PLoS Pathogens (Oct 2014)

CD4 depletion in SIV-infected macaques results in macrophage and microglia infection with rapid turnover of infected cells.

  • Luca Micci,
  • Xavier Alvarez,
  • Robin I Iriele,
  • Alexandra M Ortiz,
  • Emily S Ryan,
  • Colleen S McGary,
  • Claire Deleage,
  • Brigitte B McAtee,
  • Tianyu He,
  • Cristian Apetrei,
  • Kirk Easley,
  • Savita Pahwa,
  • Ronald G Collman,
  • Cynthia A Derdeyn,
  • Miles P Davenport,
  • Jacob D Estes,
  • Guido Silvestri,
  • Andrew A Lackner,
  • Mirko Paiardini

DOI
https://doi.org/10.1371/journal.ppat.1004467
Journal volume & issue
Vol. 10, no. 10
p. e1004467

Abstract

Read online

In rhesus macaques (RMs), experimental depletion of CD4+ T-cells prior to SIV infection results in higher viremia and emergence of CD4-independent SIV-envelopes.
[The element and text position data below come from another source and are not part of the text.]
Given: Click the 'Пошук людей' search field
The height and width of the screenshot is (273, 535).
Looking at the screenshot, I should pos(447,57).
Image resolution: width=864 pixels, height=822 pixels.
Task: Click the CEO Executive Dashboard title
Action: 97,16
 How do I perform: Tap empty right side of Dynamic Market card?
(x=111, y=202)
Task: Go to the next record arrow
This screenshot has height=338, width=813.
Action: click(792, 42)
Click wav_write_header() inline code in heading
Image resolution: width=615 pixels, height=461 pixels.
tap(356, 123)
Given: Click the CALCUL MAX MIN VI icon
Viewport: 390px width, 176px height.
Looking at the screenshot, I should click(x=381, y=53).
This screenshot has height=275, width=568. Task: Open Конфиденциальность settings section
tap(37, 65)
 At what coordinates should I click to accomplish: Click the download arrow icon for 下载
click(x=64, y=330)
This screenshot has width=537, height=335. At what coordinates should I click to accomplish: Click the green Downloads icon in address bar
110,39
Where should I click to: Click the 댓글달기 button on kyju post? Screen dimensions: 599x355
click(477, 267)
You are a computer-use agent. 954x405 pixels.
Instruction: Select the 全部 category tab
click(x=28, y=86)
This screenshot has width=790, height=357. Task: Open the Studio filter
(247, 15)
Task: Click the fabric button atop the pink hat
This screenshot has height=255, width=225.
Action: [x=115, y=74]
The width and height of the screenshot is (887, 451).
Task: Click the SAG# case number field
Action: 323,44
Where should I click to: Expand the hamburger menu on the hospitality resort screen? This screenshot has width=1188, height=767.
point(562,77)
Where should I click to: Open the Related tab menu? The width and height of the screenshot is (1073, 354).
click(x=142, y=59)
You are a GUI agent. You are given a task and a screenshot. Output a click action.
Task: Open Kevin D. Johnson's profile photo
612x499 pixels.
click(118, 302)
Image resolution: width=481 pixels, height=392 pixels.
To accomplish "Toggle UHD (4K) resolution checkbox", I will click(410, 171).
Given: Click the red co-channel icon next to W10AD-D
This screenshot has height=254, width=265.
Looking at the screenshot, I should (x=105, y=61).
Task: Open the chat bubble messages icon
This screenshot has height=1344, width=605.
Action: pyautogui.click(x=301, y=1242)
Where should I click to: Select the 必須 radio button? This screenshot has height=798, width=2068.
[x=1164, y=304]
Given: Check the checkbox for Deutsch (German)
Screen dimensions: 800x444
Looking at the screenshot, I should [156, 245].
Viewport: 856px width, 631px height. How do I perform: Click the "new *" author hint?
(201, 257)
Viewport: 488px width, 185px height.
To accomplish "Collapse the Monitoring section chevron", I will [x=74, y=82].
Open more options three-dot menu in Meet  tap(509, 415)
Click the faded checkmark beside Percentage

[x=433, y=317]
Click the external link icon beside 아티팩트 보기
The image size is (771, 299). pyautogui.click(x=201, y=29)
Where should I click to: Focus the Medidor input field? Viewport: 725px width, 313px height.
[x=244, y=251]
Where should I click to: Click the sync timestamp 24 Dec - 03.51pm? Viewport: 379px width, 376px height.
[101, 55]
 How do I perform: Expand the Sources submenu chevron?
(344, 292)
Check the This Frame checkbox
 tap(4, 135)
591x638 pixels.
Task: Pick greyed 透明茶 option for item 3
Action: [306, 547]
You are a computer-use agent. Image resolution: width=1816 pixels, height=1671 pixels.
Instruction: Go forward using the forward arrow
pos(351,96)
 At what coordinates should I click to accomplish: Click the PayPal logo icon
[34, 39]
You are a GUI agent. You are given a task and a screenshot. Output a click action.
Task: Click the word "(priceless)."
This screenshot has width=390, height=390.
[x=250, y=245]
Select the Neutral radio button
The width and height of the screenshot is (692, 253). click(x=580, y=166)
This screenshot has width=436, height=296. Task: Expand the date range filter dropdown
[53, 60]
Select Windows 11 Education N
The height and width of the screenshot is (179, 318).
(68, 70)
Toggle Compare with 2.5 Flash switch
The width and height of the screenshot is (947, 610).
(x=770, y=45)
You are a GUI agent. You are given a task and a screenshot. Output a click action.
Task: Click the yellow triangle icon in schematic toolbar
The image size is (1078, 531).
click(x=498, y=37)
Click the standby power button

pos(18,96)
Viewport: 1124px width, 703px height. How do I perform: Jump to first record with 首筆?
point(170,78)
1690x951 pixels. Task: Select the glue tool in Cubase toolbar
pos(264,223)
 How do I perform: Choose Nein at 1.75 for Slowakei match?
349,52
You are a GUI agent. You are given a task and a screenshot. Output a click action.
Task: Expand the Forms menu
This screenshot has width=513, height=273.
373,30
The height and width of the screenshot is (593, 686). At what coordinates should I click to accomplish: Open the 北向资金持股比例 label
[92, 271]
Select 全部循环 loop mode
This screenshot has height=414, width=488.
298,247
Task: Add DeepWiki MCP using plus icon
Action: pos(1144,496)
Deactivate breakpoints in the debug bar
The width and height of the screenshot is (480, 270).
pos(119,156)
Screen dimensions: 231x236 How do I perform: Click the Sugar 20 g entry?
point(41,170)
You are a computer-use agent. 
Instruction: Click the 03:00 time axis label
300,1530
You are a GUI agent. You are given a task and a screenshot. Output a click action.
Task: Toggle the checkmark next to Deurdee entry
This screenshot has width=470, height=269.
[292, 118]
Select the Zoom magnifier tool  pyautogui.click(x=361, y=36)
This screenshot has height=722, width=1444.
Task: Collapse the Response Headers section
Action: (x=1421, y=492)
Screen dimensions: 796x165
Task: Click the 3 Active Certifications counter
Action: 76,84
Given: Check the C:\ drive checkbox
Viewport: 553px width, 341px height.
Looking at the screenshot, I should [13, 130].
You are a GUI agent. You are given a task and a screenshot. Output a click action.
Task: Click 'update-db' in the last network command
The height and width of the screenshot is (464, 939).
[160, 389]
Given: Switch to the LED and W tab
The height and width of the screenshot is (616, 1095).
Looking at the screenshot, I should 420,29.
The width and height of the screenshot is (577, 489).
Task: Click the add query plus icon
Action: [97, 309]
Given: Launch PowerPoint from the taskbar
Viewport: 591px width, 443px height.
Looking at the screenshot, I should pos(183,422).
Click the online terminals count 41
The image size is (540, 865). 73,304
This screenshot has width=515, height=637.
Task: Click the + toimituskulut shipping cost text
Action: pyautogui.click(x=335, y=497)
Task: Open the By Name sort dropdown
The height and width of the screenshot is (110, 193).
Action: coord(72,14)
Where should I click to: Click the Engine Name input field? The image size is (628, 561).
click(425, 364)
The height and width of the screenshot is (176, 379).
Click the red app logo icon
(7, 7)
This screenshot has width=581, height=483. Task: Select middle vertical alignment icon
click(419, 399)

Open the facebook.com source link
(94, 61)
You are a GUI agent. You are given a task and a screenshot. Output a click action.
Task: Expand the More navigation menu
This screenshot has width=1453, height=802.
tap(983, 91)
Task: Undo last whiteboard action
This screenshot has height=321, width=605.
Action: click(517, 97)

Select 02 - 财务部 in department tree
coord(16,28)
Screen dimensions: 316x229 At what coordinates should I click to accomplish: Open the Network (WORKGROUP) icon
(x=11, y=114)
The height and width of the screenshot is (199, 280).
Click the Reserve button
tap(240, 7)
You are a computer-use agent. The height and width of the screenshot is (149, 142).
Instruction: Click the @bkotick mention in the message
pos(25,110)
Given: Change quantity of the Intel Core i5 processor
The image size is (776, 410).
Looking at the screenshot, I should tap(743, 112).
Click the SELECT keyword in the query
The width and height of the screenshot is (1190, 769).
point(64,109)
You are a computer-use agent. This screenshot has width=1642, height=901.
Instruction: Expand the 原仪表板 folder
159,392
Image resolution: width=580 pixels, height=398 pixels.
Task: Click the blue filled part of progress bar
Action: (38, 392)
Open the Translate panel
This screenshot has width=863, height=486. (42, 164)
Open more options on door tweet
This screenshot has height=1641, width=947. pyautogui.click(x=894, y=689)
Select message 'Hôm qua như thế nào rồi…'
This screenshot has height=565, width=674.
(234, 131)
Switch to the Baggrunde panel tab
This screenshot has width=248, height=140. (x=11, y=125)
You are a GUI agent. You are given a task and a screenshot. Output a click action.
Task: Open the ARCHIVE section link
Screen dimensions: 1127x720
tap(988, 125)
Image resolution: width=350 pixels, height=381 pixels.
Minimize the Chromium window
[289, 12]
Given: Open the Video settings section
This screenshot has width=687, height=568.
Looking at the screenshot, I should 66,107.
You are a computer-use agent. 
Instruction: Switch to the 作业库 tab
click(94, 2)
In this study we used the rhesus recombinant anti-CD4 antibody CD4R1 to deplete RM CD4+ T-cells prior to SIVmac251 infection and investigate the sources of the increased viral burden and the lifespan of productively infected cells. CD4-depleted animals showed (i) set-point viral load two-logs higher than controls; (ii) macrophages constituting 80% of all SIV vRNA+ cells in lymph node and mucosal tissues; (iii) substantial expansion of pro-inflammatory monocytes; (iv) aberrant activation and infection of microglial cells; and (v) lifespan of productively infected cells significantly longer in comparison to controls, but markedly shorter than previously estimated for macrophages. The net effect of CD4+ T-cell depletion is an inability to control SIV replication and a shift in the tropism of infected cells to macrophages, microglia, and, potentially, other CD4-low cells which all appear to have a shortened in vivo lifespan. We believe these findings have important implications for HIV eradication studies.